The Korean Sport & Olympic Committee (KSOC) posthumously honored Kim as its “Sports Hero” for 2021 in a ceremony held at Olympic Park in Seoul.
Bang Young-eun (R), the wife of late South Korean mountaineer Kim Hong-bin, receives a plaque on behalf of her husband during Kim’s South Korean Sports Hall of Fame induction ceremony at Olympic Park in Seoul on Dec. 22, 2021. (Yonhap)
The KSOC had given him the annual honor on Dec. 8, based on online poll results and its own assessment of the candidates’ careers.
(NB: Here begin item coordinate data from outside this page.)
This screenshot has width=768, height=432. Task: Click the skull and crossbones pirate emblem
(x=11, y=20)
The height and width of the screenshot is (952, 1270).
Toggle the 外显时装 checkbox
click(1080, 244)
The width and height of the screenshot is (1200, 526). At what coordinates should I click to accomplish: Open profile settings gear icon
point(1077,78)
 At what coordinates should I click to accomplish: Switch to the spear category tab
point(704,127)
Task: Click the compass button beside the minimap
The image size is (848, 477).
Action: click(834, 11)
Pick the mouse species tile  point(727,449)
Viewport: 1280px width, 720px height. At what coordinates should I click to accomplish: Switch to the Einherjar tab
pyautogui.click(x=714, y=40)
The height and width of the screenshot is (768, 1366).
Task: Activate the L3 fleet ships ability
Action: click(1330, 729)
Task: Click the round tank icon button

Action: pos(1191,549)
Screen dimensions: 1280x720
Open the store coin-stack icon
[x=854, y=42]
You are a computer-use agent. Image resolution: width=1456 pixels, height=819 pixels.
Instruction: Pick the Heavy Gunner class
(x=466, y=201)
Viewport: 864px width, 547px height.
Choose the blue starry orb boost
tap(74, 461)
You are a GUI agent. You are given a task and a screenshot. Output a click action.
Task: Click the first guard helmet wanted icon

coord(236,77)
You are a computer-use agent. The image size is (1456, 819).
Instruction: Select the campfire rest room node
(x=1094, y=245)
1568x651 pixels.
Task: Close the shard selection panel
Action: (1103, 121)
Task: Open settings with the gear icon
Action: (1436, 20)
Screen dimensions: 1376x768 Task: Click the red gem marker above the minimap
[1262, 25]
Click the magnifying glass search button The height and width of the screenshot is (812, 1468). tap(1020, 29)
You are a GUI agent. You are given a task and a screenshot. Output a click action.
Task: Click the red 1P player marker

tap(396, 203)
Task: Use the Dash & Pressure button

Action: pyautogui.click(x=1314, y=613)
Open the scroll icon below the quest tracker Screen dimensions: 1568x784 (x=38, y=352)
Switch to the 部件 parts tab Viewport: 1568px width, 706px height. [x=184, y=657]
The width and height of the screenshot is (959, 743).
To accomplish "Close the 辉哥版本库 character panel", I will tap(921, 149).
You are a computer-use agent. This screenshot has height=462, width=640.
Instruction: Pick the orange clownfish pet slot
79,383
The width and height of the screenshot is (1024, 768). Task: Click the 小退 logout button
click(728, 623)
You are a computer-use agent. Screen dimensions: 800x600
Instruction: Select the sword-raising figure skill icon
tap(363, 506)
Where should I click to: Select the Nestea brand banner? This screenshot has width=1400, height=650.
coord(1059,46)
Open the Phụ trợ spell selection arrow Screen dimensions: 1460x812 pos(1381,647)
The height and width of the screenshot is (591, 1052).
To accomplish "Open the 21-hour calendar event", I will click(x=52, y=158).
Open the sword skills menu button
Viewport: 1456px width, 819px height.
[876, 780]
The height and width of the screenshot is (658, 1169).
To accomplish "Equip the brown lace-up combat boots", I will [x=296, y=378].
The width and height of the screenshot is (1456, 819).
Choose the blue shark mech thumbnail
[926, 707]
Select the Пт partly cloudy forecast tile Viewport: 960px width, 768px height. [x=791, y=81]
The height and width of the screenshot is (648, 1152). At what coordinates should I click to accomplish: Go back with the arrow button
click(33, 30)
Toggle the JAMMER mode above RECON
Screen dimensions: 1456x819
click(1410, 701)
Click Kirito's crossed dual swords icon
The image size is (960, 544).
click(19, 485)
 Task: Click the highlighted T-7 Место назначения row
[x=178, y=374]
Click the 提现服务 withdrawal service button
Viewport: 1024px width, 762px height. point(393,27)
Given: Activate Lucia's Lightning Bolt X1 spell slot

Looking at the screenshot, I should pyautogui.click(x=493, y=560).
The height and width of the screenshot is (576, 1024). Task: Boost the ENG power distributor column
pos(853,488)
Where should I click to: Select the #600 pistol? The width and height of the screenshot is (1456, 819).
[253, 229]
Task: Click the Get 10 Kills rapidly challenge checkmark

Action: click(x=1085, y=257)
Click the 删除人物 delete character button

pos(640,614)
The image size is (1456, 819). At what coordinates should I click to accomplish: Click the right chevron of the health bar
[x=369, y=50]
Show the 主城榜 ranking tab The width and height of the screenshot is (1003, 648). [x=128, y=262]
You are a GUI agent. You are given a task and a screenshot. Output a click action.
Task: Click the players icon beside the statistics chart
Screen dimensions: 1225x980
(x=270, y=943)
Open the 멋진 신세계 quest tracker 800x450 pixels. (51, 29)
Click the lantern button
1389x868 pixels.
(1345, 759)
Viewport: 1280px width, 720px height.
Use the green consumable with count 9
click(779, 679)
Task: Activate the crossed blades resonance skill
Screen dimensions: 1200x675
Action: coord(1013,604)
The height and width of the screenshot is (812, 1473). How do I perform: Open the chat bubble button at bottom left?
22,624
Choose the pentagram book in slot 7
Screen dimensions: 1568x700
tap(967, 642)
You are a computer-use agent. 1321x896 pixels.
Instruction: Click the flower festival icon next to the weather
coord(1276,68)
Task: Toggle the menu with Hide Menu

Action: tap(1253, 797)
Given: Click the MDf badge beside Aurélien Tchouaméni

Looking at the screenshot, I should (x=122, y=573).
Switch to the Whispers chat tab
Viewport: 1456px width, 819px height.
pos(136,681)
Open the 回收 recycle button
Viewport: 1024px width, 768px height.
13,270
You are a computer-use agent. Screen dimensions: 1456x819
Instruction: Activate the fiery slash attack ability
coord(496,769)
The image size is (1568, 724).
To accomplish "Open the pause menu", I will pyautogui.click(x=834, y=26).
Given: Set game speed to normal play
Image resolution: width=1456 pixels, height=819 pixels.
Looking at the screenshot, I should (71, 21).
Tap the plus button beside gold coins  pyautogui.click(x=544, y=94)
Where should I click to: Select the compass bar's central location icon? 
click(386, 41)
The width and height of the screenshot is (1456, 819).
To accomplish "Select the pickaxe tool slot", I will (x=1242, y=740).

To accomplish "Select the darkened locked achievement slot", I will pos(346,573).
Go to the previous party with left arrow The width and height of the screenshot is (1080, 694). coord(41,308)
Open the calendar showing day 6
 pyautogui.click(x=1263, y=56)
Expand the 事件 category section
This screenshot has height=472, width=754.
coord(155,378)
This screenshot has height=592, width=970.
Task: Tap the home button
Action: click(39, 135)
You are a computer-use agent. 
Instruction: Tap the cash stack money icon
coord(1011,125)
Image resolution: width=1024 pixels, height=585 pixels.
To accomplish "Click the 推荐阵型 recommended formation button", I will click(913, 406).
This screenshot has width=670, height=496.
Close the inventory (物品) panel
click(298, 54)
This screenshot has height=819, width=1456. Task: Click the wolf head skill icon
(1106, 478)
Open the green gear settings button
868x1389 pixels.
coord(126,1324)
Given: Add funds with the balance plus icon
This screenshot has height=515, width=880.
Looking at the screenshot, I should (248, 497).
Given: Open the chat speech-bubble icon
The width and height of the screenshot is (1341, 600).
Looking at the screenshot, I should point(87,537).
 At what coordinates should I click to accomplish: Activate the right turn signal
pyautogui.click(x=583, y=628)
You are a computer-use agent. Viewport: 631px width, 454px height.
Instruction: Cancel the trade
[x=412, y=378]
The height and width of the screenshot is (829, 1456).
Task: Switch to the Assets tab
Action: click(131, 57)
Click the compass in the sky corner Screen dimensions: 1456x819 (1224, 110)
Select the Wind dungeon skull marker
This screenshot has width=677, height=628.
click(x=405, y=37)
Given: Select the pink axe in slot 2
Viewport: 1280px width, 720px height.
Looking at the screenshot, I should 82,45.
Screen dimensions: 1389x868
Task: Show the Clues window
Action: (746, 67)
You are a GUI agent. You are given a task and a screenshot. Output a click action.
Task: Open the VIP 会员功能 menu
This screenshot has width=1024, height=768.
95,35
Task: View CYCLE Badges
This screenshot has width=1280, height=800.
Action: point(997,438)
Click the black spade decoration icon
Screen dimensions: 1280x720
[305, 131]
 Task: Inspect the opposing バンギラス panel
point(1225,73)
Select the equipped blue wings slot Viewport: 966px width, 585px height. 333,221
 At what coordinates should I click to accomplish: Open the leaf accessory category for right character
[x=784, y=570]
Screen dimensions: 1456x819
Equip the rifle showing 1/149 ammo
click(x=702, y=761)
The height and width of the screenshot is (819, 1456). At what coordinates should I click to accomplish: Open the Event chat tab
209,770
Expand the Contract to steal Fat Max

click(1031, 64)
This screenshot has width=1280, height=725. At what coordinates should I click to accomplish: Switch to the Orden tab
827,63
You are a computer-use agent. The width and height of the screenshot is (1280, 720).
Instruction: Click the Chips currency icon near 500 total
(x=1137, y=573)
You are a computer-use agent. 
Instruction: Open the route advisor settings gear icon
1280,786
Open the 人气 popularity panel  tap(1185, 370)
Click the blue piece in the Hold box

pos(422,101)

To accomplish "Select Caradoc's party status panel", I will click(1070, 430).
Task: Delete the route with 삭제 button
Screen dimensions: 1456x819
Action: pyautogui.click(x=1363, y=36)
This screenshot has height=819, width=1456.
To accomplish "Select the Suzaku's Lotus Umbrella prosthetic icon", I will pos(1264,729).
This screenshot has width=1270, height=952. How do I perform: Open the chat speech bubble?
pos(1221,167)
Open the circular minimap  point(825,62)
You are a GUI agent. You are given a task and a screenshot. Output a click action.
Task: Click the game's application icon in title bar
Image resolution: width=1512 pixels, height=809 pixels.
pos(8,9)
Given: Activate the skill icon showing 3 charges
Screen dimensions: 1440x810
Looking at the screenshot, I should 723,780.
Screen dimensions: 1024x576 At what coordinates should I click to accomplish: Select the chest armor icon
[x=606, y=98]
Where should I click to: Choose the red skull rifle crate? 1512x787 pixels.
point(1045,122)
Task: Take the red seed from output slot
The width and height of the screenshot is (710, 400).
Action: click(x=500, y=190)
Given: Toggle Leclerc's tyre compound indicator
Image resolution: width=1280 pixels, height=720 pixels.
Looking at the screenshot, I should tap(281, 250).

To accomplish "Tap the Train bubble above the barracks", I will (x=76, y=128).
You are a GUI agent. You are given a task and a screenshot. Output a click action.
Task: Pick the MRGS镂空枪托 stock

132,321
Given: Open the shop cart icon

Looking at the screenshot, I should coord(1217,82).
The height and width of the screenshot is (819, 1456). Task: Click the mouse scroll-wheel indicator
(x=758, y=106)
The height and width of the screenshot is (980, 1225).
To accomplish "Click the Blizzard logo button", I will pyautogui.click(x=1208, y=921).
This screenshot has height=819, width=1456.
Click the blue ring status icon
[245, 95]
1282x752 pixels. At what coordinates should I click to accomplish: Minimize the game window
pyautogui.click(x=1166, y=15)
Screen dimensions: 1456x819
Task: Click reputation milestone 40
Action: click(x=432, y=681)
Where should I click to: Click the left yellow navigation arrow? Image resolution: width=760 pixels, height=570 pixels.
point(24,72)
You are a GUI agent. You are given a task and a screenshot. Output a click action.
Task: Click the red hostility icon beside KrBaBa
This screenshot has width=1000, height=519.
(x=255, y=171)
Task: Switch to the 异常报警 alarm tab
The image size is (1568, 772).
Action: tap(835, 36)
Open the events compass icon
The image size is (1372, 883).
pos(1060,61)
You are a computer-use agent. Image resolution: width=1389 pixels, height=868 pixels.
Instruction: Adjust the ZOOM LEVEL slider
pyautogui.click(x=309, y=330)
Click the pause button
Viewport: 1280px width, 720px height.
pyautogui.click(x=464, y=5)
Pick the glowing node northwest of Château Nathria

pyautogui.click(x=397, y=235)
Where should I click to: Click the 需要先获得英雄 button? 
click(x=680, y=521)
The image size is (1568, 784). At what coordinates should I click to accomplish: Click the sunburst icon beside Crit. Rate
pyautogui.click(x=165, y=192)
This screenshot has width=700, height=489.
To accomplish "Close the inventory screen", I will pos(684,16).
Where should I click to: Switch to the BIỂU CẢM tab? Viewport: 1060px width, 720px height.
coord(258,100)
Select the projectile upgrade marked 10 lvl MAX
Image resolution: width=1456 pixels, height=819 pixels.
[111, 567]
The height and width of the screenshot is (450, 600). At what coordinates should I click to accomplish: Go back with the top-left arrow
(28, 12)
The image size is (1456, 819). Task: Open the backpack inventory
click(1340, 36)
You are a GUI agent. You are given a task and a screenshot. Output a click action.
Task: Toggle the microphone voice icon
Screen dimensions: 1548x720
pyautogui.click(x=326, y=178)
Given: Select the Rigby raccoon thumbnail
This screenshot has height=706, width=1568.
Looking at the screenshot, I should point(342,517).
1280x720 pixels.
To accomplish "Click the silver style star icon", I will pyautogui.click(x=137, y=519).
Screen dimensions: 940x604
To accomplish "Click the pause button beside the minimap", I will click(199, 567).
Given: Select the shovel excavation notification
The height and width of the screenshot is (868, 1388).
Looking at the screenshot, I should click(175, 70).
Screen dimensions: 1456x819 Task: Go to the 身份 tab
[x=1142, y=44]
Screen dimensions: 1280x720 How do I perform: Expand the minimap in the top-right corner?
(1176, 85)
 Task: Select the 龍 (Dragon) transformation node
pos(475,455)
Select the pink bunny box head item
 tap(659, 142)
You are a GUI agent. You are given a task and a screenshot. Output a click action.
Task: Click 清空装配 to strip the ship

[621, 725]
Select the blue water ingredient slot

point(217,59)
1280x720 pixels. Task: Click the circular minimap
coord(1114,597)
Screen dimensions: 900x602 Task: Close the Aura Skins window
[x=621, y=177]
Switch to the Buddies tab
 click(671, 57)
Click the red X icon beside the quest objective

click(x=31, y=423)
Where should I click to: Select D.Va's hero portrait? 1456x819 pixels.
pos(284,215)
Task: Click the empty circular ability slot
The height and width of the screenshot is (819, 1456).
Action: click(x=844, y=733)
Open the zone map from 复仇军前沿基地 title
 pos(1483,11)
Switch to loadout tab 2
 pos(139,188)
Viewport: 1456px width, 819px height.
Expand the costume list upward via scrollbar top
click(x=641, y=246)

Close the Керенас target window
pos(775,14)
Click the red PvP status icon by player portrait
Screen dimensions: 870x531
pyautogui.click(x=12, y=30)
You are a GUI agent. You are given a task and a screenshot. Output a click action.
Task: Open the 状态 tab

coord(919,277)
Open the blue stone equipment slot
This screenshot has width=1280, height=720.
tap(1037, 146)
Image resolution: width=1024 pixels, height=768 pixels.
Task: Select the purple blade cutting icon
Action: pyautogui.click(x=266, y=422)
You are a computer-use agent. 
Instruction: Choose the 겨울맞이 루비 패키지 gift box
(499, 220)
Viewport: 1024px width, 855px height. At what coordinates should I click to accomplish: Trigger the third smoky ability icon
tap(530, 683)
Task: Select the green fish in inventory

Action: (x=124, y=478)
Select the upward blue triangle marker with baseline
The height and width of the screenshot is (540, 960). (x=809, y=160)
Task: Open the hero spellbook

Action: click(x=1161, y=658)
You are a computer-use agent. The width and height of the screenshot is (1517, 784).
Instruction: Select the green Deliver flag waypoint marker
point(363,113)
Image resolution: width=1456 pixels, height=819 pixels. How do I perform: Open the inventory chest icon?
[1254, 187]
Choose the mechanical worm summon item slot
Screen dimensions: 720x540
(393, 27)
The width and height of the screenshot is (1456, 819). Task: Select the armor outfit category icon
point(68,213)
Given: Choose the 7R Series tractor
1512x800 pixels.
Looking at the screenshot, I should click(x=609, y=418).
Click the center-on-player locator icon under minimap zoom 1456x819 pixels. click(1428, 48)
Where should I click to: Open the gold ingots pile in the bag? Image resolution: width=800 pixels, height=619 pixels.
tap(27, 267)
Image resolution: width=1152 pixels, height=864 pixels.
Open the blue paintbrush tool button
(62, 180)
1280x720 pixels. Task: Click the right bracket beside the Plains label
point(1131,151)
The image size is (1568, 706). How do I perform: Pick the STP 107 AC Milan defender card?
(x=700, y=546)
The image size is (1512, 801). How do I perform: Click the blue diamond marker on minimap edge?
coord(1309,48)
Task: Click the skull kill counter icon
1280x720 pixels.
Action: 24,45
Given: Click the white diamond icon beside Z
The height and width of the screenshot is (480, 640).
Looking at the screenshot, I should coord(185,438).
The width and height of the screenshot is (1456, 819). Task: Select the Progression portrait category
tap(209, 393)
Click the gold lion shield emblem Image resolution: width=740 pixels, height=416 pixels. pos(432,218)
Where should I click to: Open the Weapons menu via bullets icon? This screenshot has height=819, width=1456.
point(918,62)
Kim edged out three candidates: four-time Olympic archery gold medalist Kim Soo-nyung, the Vietnamese men’s national football head coach Park Hang-seo and the late South Korean men’s football star Yoo Sang-chul.
Kim Hong-bin, who had lost all of his fingers to frostbite three decades ago, reached the top of the 8,047-meter-high Broad Peak located in the Karakoram Range on the Pakistani-Chinese border in July. He became the first disabled person to scale all 14 of the world’s highest mountains, collectively called eight-thousanders.
But Kim, then 56, went missing at a location about 7,900 meters above sea level during his descent. Rescuers halted their weeklong search for Kim at the request of his family.
At his funeral in August, Kim was posthumously awarded the Cheongryong Medal, the highest Order of Sport Merit.
The KSOC opened its Hall of Fame in 2011 and has so far inducted 14 athletes and administrators. Hall of Famers include 1936 Olympic marathon gold medalist Sohn Kee-chung, the 2010 Olympic figure skating champion Kim Yu-na and football legend Cha Bum-kun.